Though the records contain pictures, copy none of them; repeat exactly the lines from the one with "This screenshot has height=966, width=1232." to the end.

──────────

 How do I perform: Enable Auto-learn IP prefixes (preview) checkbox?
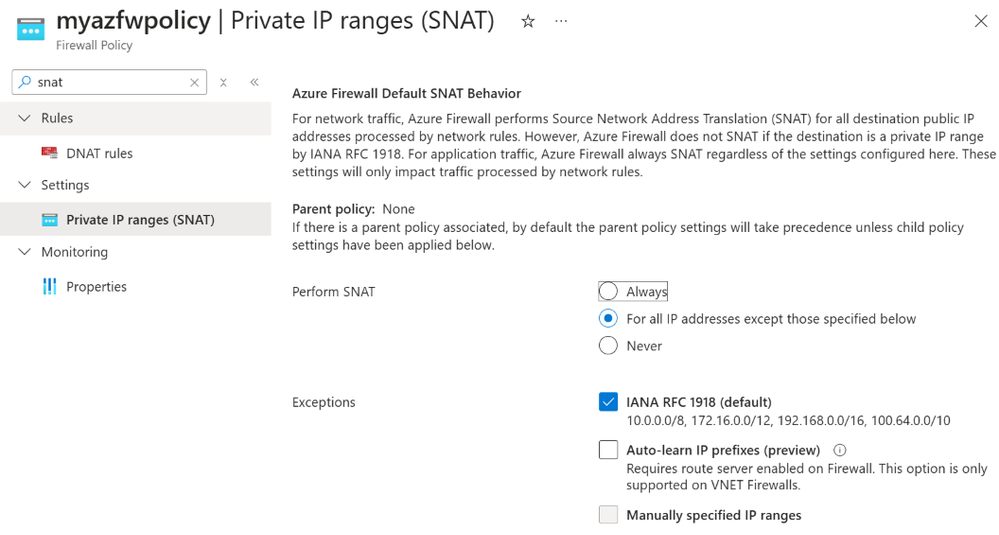(x=608, y=450)
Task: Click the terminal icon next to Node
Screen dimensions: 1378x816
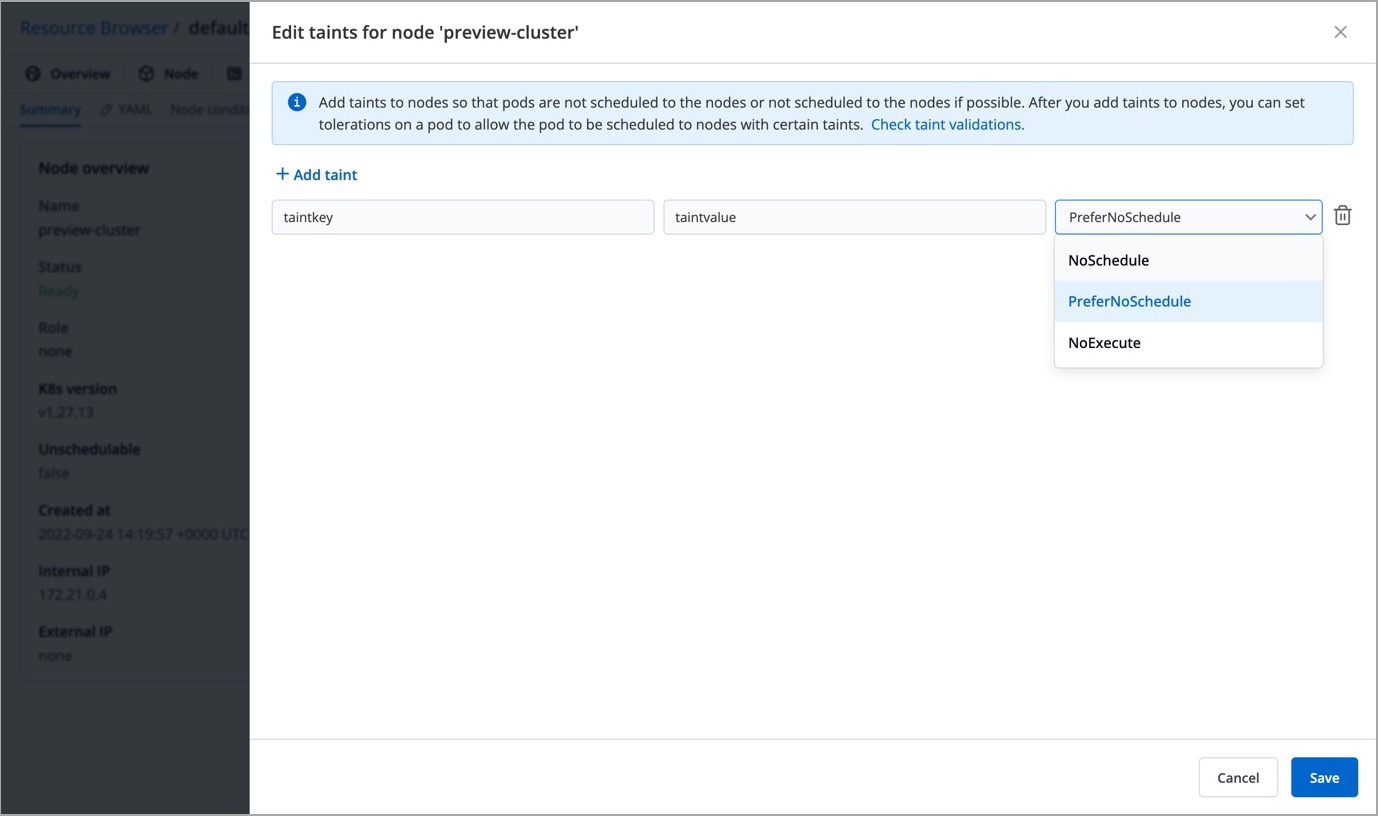Action: click(234, 74)
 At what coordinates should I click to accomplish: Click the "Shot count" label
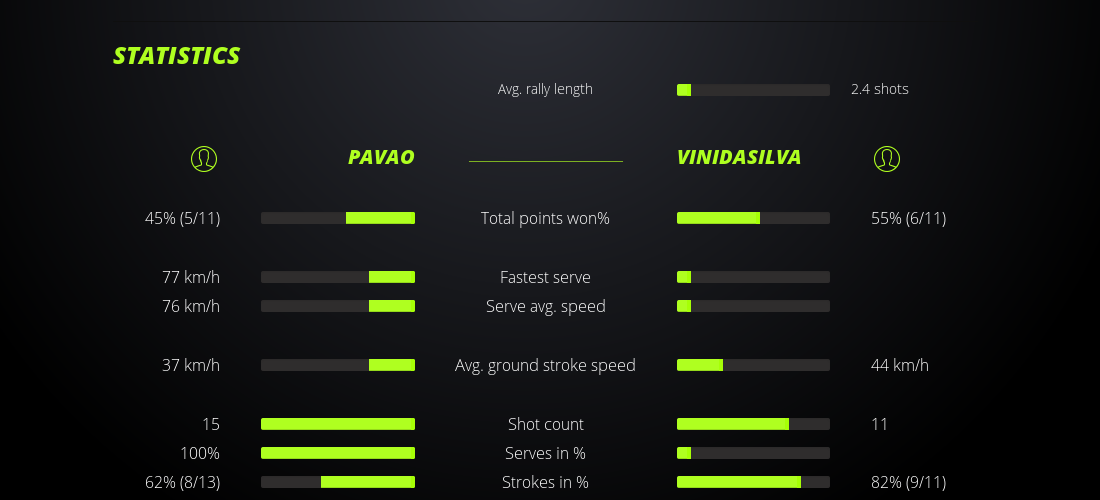545,424
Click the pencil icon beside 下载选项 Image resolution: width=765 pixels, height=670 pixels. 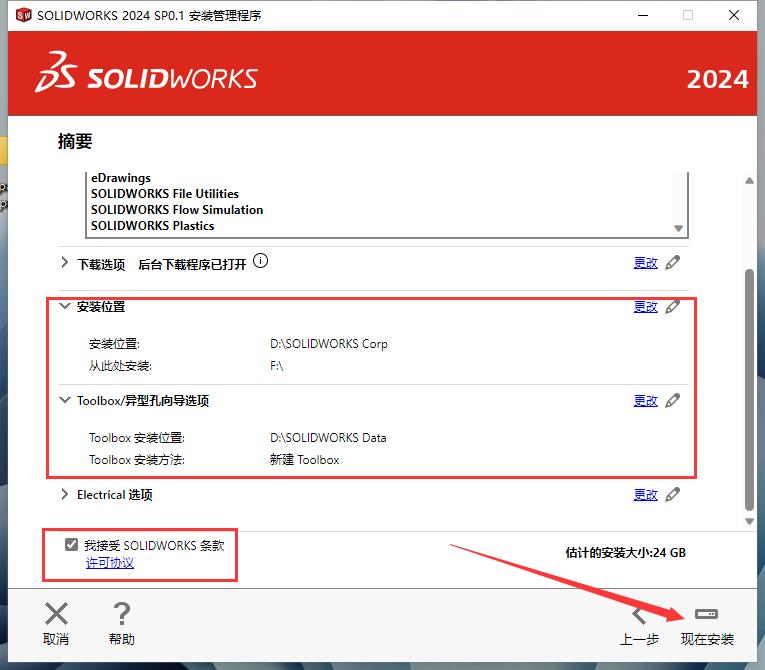click(x=673, y=263)
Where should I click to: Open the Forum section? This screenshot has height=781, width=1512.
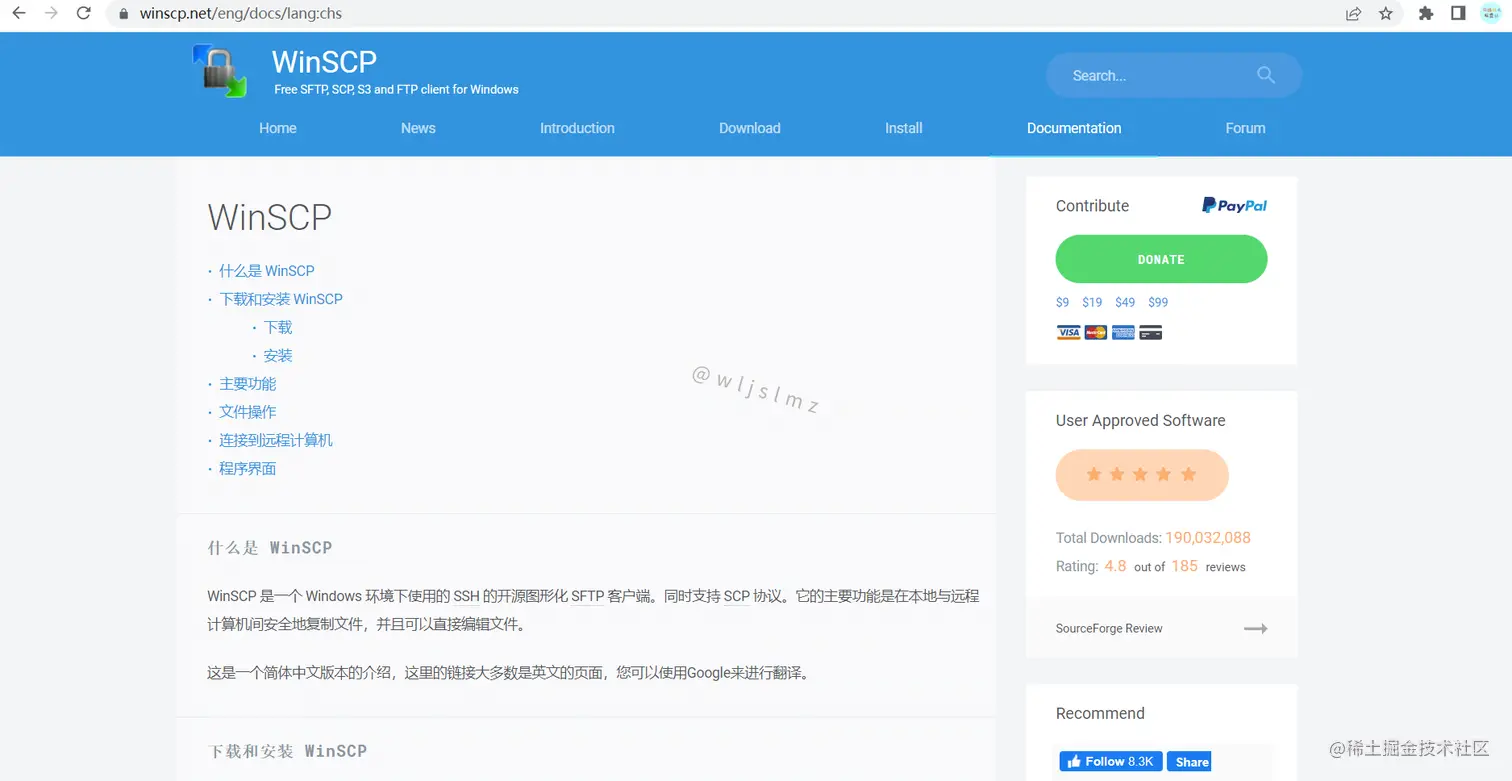click(x=1245, y=128)
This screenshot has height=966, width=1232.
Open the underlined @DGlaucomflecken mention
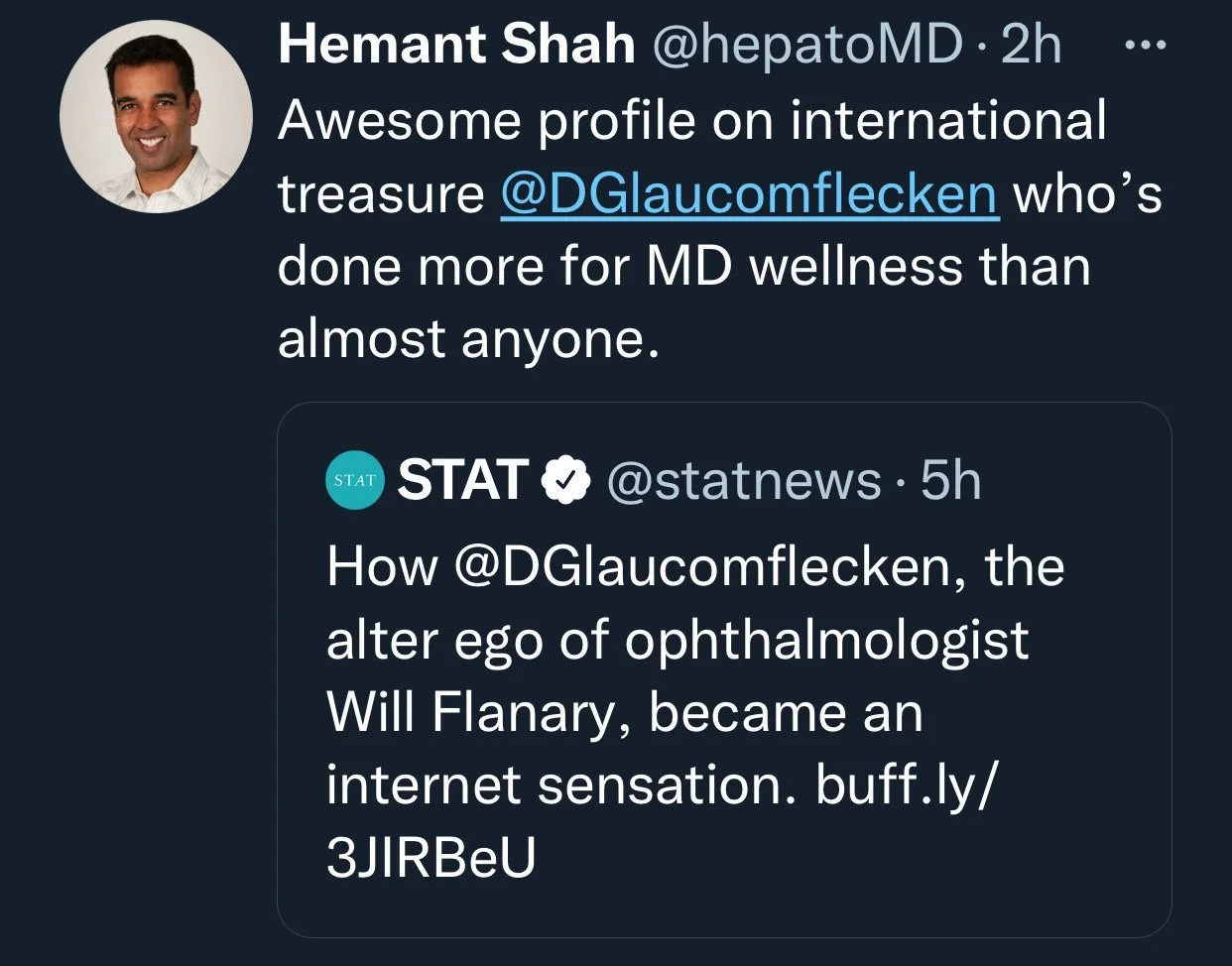click(749, 193)

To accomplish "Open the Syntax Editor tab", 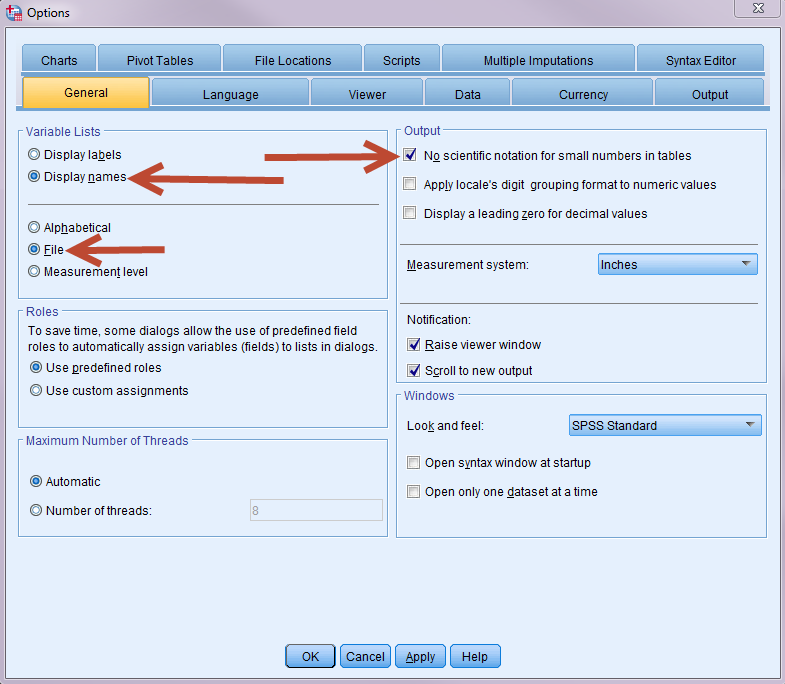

──────────

» **TASK RESULT**
This screenshot has height=966, width=1232.
Open the underlined @DGlaucomflecken mention
click(749, 193)

To accomplish "Open the Syntax Editor tab", 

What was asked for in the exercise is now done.